### SHORT PROBLEM
Pull out each line of the records below that contains the string "field", where upper and lower case must match.
:: AVAILABLE RECORDS
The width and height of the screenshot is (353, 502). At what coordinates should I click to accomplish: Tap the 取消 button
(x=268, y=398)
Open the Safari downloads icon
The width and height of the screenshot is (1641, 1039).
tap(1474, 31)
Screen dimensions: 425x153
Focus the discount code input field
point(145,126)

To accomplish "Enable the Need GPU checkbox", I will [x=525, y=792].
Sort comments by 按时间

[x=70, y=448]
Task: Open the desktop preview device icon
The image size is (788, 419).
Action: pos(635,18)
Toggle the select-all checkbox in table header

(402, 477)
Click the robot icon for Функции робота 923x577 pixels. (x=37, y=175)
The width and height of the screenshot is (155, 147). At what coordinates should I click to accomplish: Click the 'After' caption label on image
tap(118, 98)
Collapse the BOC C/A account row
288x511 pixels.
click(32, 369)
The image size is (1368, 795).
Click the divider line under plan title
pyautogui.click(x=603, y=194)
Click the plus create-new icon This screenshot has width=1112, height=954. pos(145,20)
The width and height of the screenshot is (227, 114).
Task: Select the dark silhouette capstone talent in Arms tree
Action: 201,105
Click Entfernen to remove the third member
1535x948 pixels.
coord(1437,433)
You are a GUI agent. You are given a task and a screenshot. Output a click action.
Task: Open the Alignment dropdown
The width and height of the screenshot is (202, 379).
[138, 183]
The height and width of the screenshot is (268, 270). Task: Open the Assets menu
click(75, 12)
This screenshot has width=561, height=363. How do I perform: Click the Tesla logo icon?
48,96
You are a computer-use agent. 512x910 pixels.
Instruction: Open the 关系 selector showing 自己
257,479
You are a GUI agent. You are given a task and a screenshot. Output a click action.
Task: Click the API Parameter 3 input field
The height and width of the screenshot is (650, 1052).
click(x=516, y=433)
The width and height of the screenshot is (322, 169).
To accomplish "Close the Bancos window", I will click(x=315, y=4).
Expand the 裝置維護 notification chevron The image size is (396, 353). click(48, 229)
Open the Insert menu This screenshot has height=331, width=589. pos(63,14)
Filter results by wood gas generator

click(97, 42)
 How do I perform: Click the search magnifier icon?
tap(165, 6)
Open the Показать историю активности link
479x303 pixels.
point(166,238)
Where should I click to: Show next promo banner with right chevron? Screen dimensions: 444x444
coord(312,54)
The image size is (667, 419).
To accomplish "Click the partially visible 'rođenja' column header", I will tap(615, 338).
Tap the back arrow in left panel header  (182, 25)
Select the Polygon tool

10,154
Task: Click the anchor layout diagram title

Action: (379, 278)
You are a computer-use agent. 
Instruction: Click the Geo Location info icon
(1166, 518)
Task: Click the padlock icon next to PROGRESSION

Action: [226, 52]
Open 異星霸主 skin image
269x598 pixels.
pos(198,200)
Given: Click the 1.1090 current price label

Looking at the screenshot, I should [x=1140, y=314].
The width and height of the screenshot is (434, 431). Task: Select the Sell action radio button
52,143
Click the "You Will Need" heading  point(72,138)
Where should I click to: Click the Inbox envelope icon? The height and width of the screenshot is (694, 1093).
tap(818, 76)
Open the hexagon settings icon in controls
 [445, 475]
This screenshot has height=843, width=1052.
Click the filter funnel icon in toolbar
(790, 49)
::::
### OUTPUT BELOW
Focus the discount code input field
Task: Click the API Parameter 3 input field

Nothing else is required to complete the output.